Girls in school (Magozi) collect water
 
Young girls collect firewood
And yet even here, the threat of extremist groups although small in comparison, is real and the ideology of Boko Haram permeates. As Tanzania currently rewrites its constitution, issues political have pulled in Islamic activity. Uamsho (The Association for Islamic Mobilisation and Propagation, an Islamist Separatist Group here in Tanzania) wants the full autonomy of the Zanzibar Islands, making it a centre of Islamic institution under Islamic law. Clashes have led to incidents of religious persecution, particularly in Zanzibar.

This all came rather close to home just this week. A few days ago, just down the road from where we live (on Airport Road), a bomb blasted from an abandoned bag in the Lutheran church guesthouse. The young woman cleaning at the time (a member of the church and a friend of our friends’ house help) who found the bag is now in very critical condition in hospital. There is no evidence of who is to blame (many people had access to the church and guesthouse), or why this large Lutheran church was targeted, but speculation abounds, particularly following recent events in Zanzibar earlier this year.

So what can we say? What voice do we have on behalf of the voiceless? My voice, our voices, although we may clamour to shout, post and tweet, will never be enough. But in our fallen world full of wickedness and injustice, abuse and poverty, just one voice is needed. The Word. The Word that no one can silence. The Word that became flesh in Jesus.

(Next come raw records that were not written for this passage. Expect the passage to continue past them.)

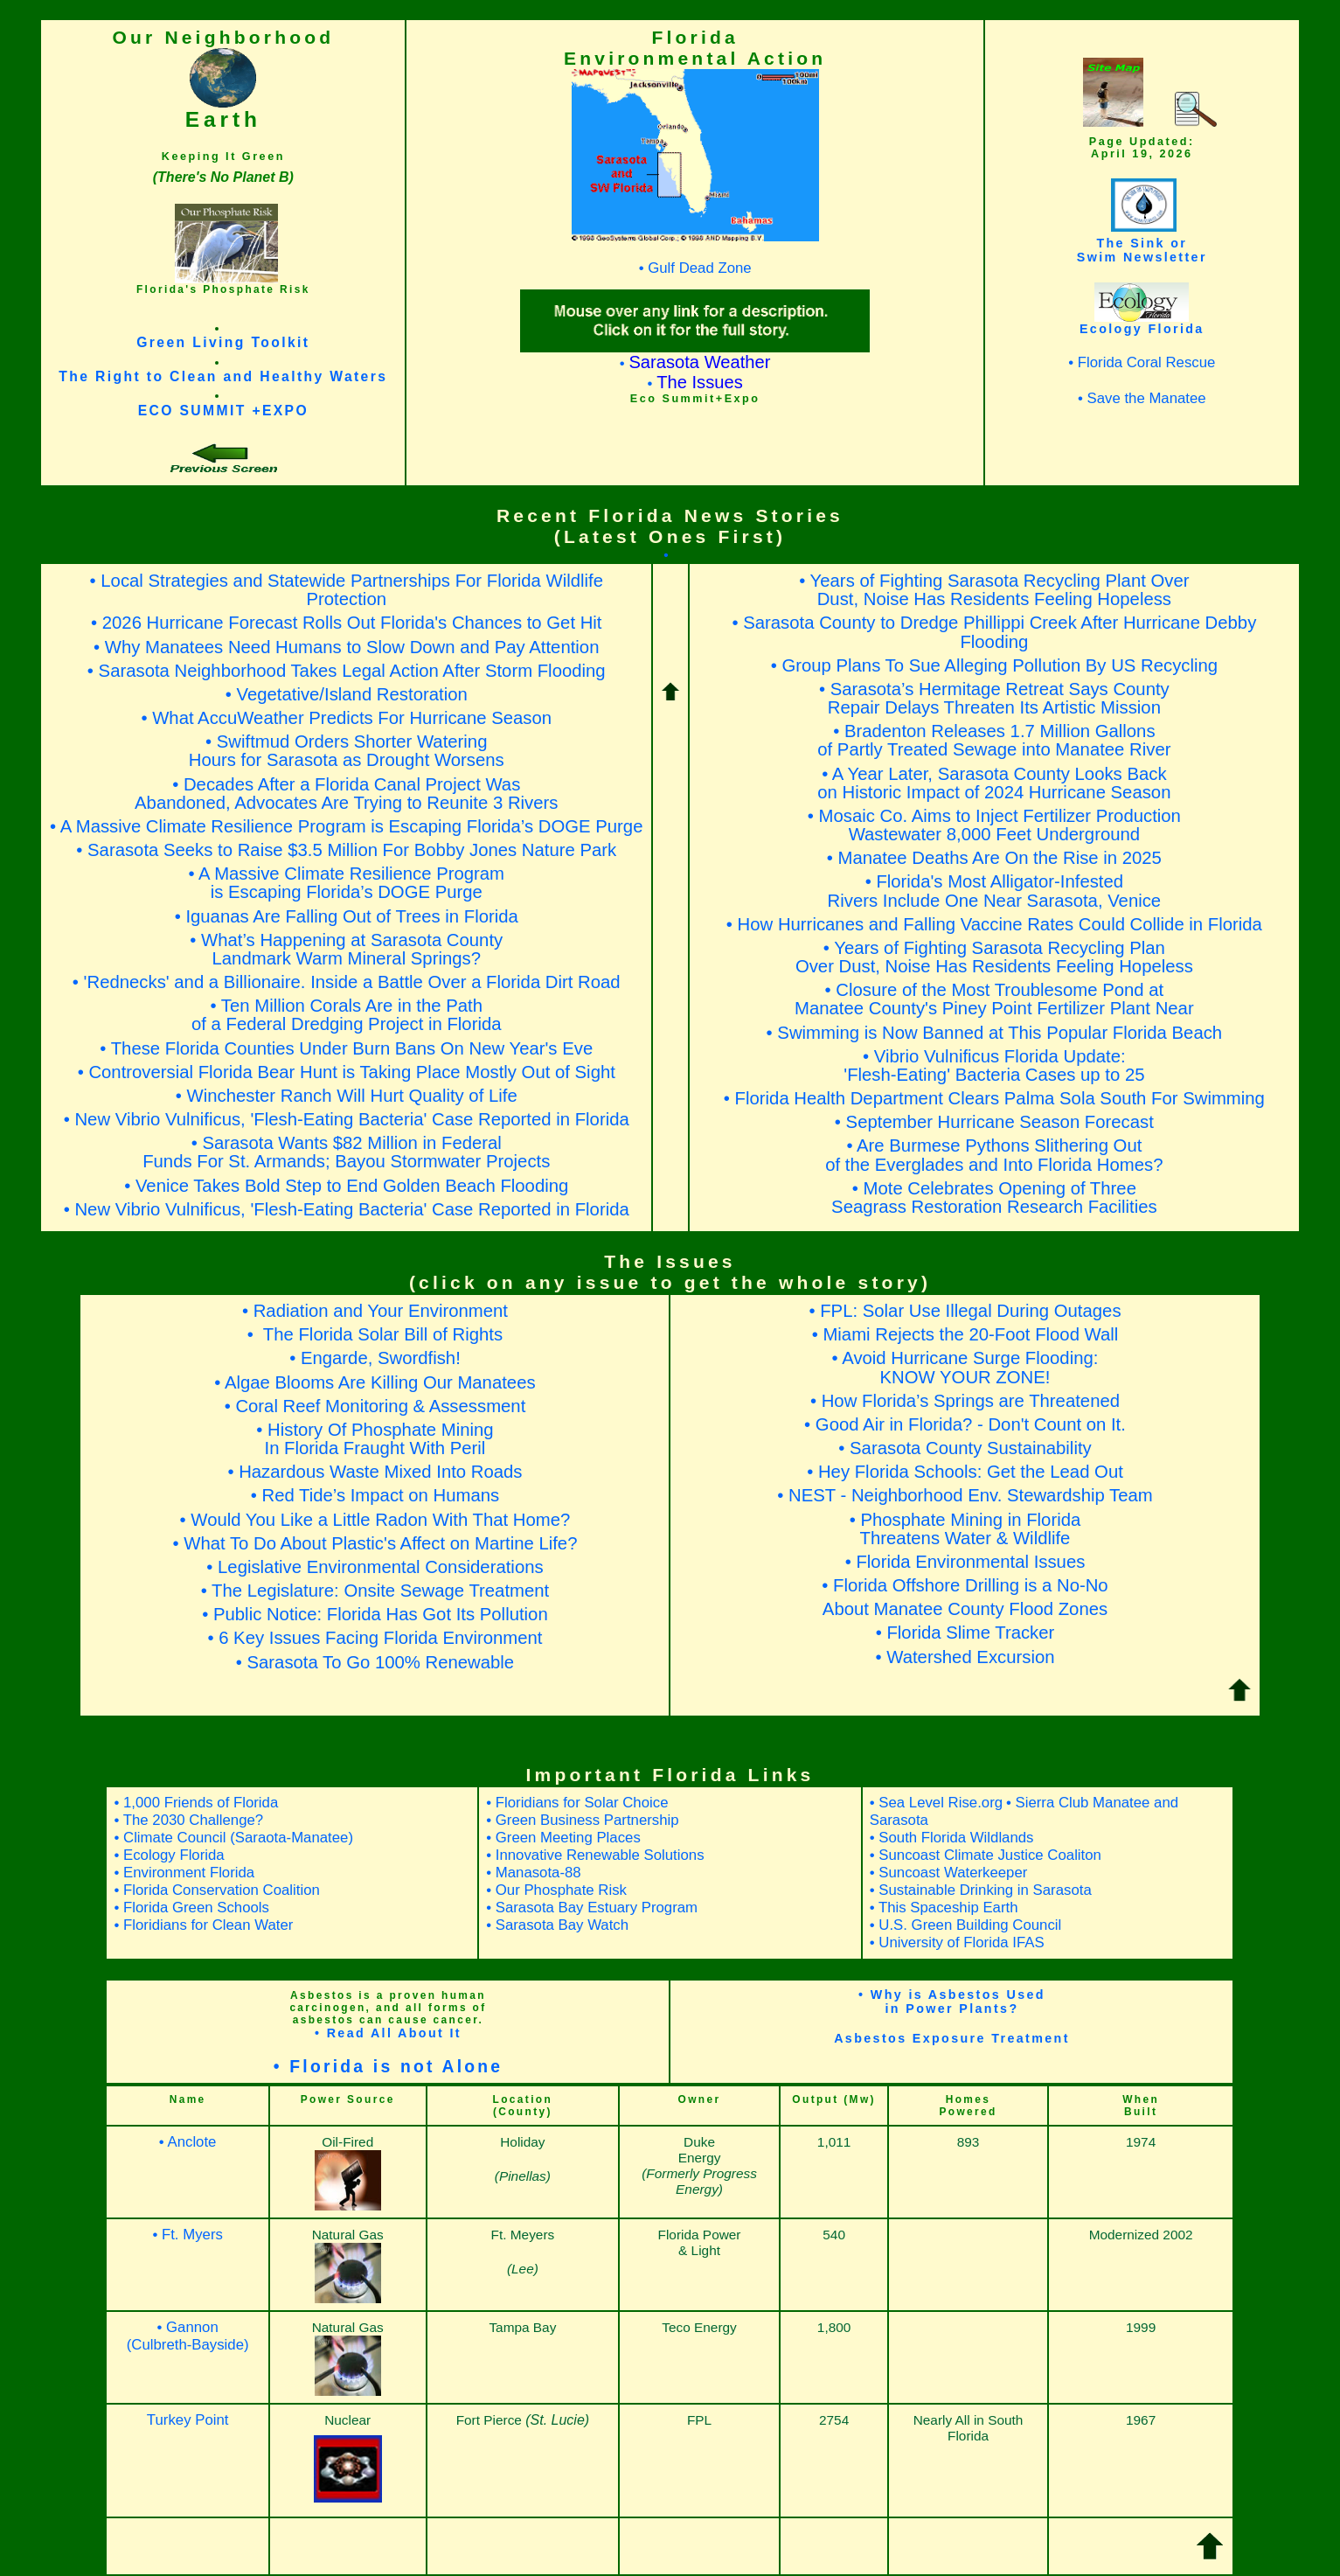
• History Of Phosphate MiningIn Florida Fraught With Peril (374, 1439)
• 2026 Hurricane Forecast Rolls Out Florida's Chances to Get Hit (346, 622)
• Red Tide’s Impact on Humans (375, 1495)
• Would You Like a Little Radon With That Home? (375, 1519)
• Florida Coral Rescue (1141, 362)
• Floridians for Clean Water (203, 1925)
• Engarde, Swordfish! (375, 1358)
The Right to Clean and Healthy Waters (223, 376)
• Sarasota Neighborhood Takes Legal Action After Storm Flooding (346, 670)
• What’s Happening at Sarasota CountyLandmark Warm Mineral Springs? (346, 949)
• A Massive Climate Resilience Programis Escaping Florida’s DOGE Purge (346, 883)
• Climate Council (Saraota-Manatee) (233, 1837)
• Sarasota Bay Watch (557, 1925)
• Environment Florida (184, 1872)
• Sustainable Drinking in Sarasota (981, 1890)
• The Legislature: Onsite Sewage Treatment (375, 1590)
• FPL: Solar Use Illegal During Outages (965, 1310)
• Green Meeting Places (563, 1837)
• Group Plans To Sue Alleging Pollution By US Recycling (994, 665)
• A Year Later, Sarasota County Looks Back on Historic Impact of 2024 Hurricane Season (993, 783)
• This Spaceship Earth (944, 1907)
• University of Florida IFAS (957, 1942)
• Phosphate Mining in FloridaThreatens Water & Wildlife (965, 1529)
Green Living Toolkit (222, 342)
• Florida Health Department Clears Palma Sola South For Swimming (994, 1098)
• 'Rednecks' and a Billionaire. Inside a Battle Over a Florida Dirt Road (347, 982)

“In faithfulness He will bring forth justice; he will not falter or be discouraged till he establishes justice on earth.  In his teaching the islands will put their hope.” (Isaiah 42:4)
The Word has the power to change lives. Through the Spirit, which breathes things into being, a King’s policy is actioned. His just purpose in the world is implemented. So yes, here in Tanzania, we will go to women to carry out HIV testing in remote places, to educate and inform, to counsel through illness and grief. We will go with Christ’s Daughters (Mwanza International Community Church) to women on the streets to help and encourage them with opportunities for honourable, safe businesses and we will go to young girls on the islands to try and remove hurdles to help and encourage them to get an education. We will encourage upright people of truth to pursue careers as judges and politicians in this nation, to follow in the inspirational footsteps of women like Mama Kileo. We want to see blind eyes opened and those in captive set free. So yes, we will “speak up for those who cannot speak for themselves; ensure justice for those being crushed.  Yes, speak up for the poor and helpless, and see that they get justice.” (Proverbs 31:8-9).

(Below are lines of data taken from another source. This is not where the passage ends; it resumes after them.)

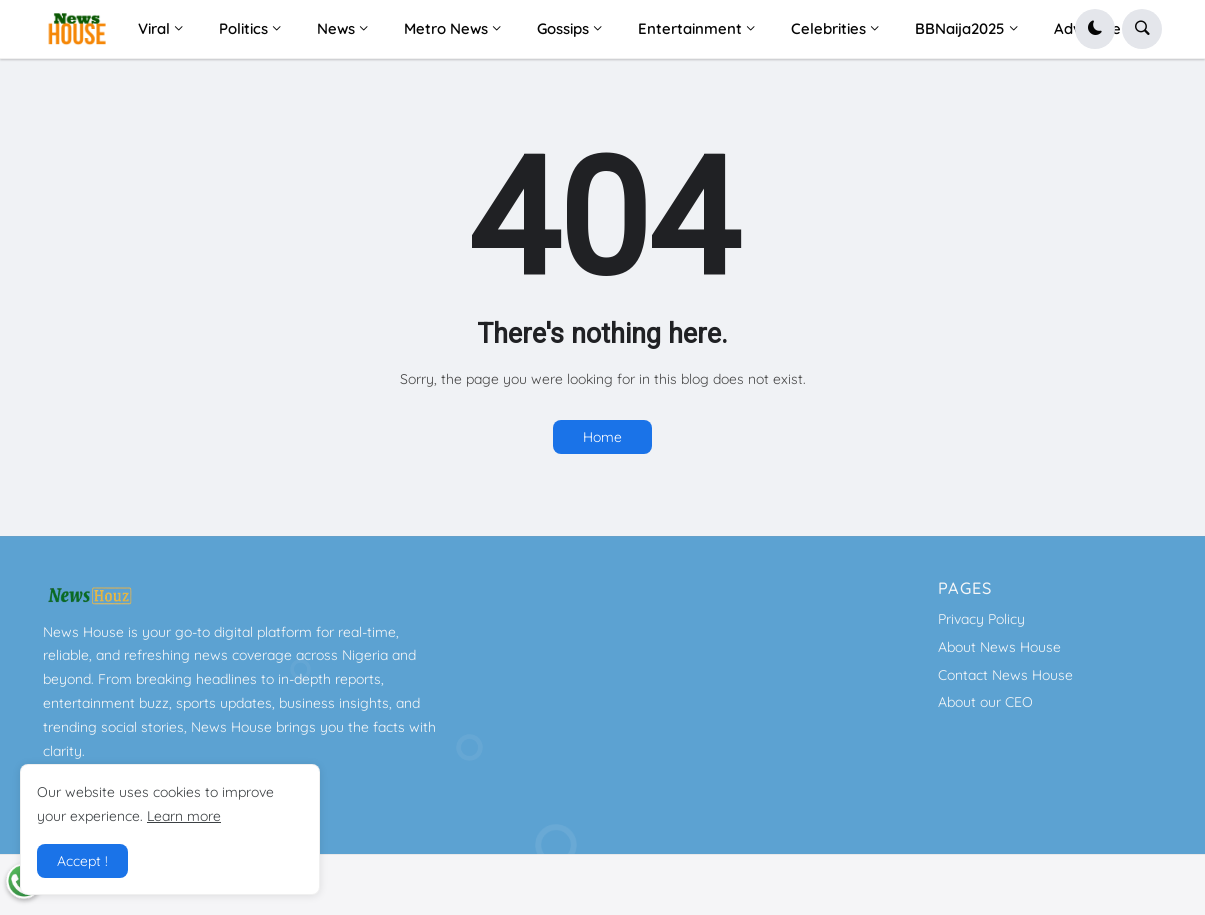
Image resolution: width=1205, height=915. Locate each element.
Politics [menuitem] (243, 28)
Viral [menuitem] (154, 28)
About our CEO (985, 702)
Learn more (184, 816)
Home (602, 437)
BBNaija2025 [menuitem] (960, 28)
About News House (999, 647)
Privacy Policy (981, 619)
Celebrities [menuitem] (828, 28)
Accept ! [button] (82, 861)
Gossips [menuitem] (563, 28)
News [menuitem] (336, 28)
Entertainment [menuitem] (690, 28)
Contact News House (1005, 675)
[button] (1095, 29)
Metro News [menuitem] (446, 28)
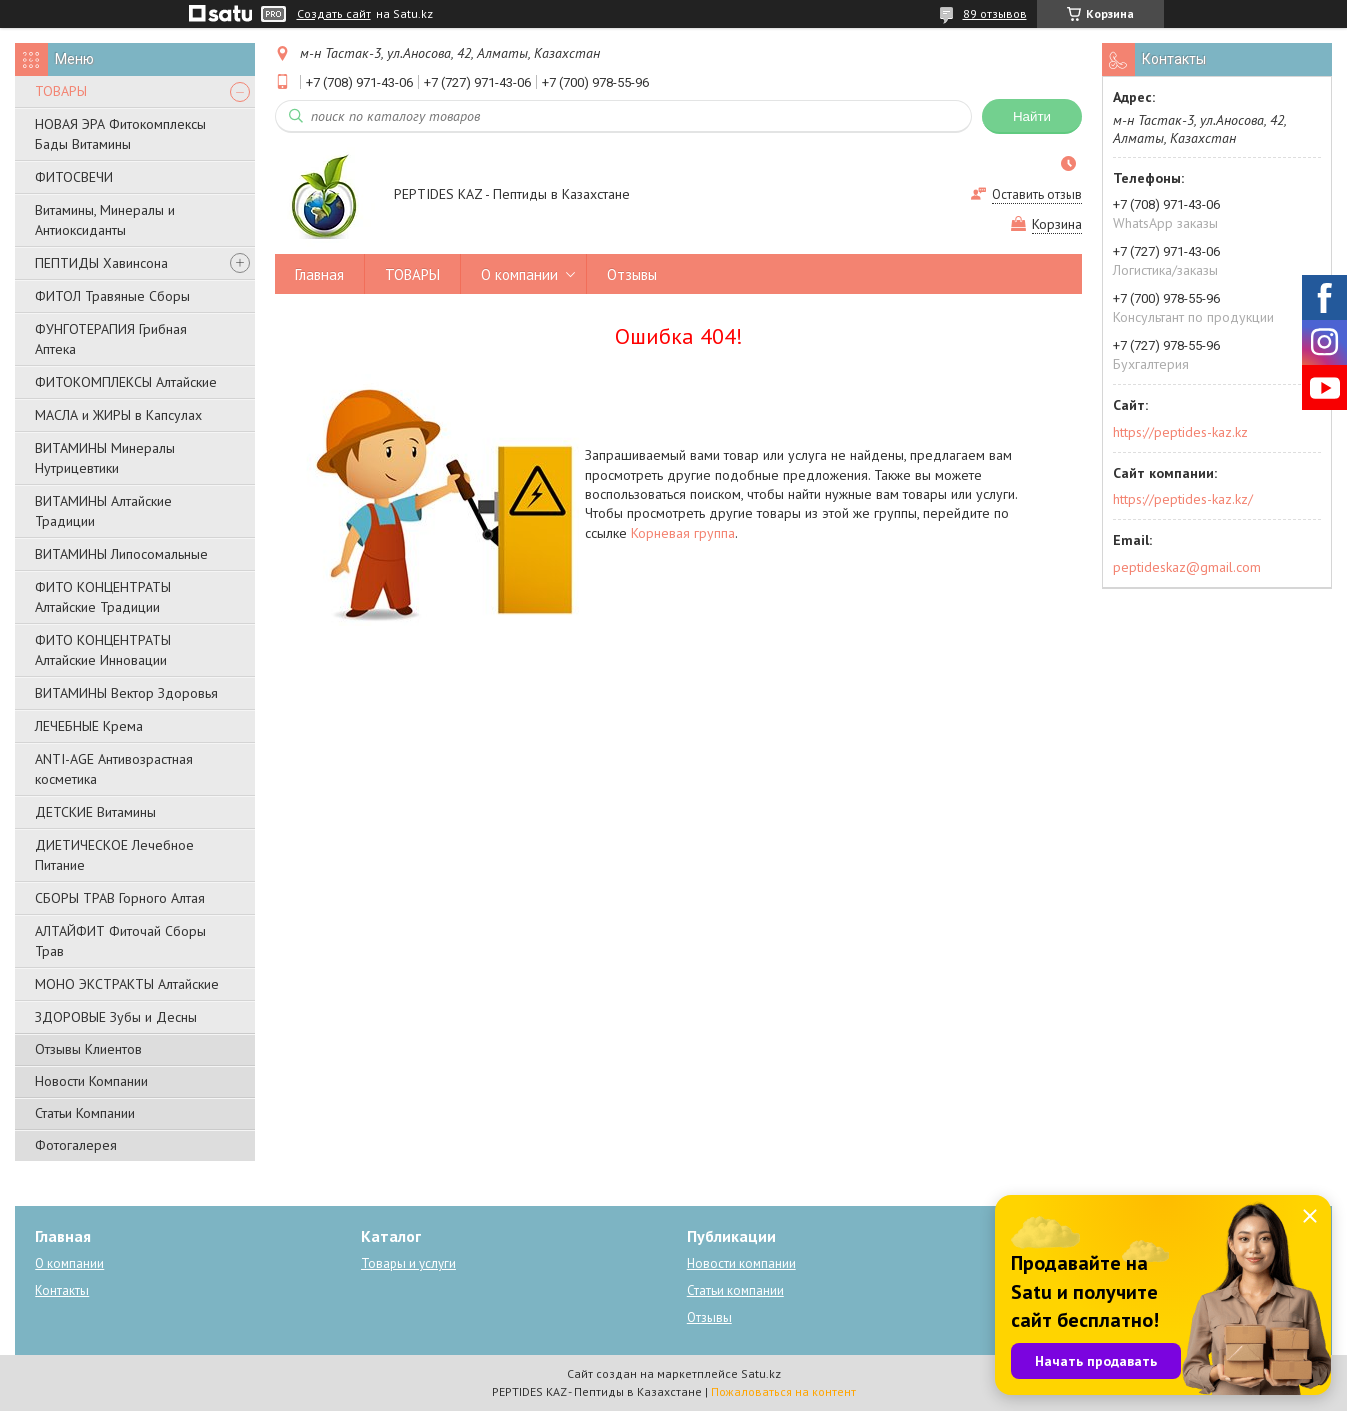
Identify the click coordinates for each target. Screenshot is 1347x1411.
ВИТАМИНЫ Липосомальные (121, 554)
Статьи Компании (85, 1113)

One woman trains as a potter in Ikuka
But most importantly we want to continue to go to these women and girls with the Word. To read with them, where necessary to teach them to read. That they might know the Voice that speaks both to them and for them. The Voice that says they are loved, they are valued, they have worth. The Voice that identifies with them when no one else can. The Voice that tells their story and puts it in a bigger, better one. The Voice that speaks life.